# What you need to do
Copy the lines below word for word, leaving out the pictures.

Entries from a dataset:

-=-=-

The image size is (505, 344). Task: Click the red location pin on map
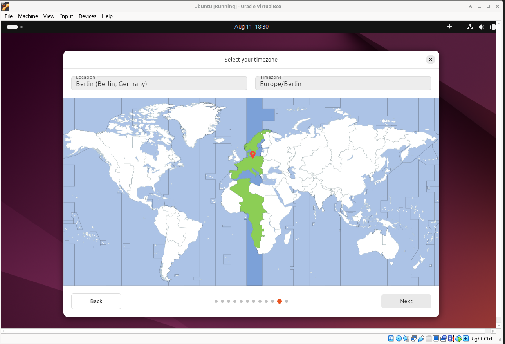[x=253, y=154]
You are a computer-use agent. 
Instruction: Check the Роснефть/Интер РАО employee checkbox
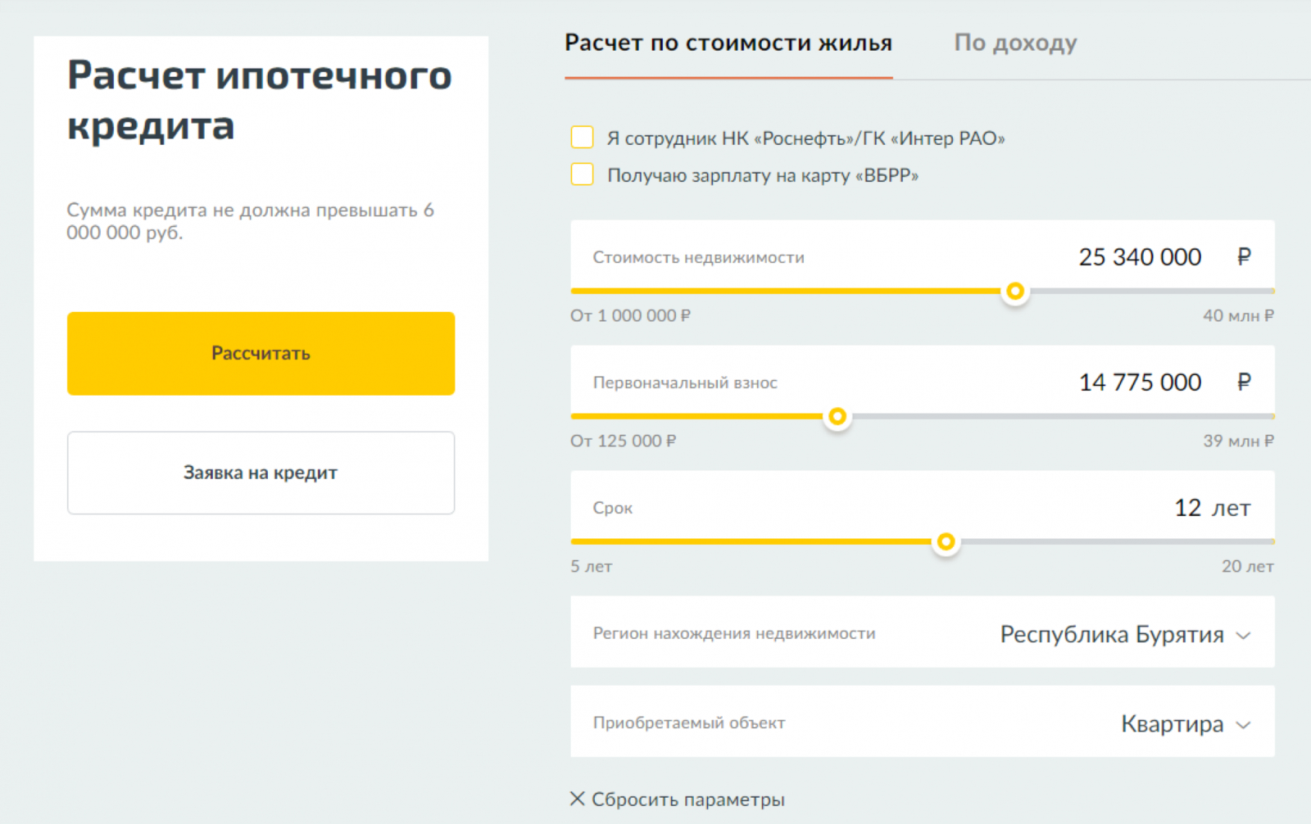tap(583, 138)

-=-=-

# In response
The image size is (505, 344). Task: Click the red location pin on map
[x=253, y=154]
You are a computer-use agent. 
Instruction: Check the Роснефть/Интер РАО employee checkbox
tap(583, 138)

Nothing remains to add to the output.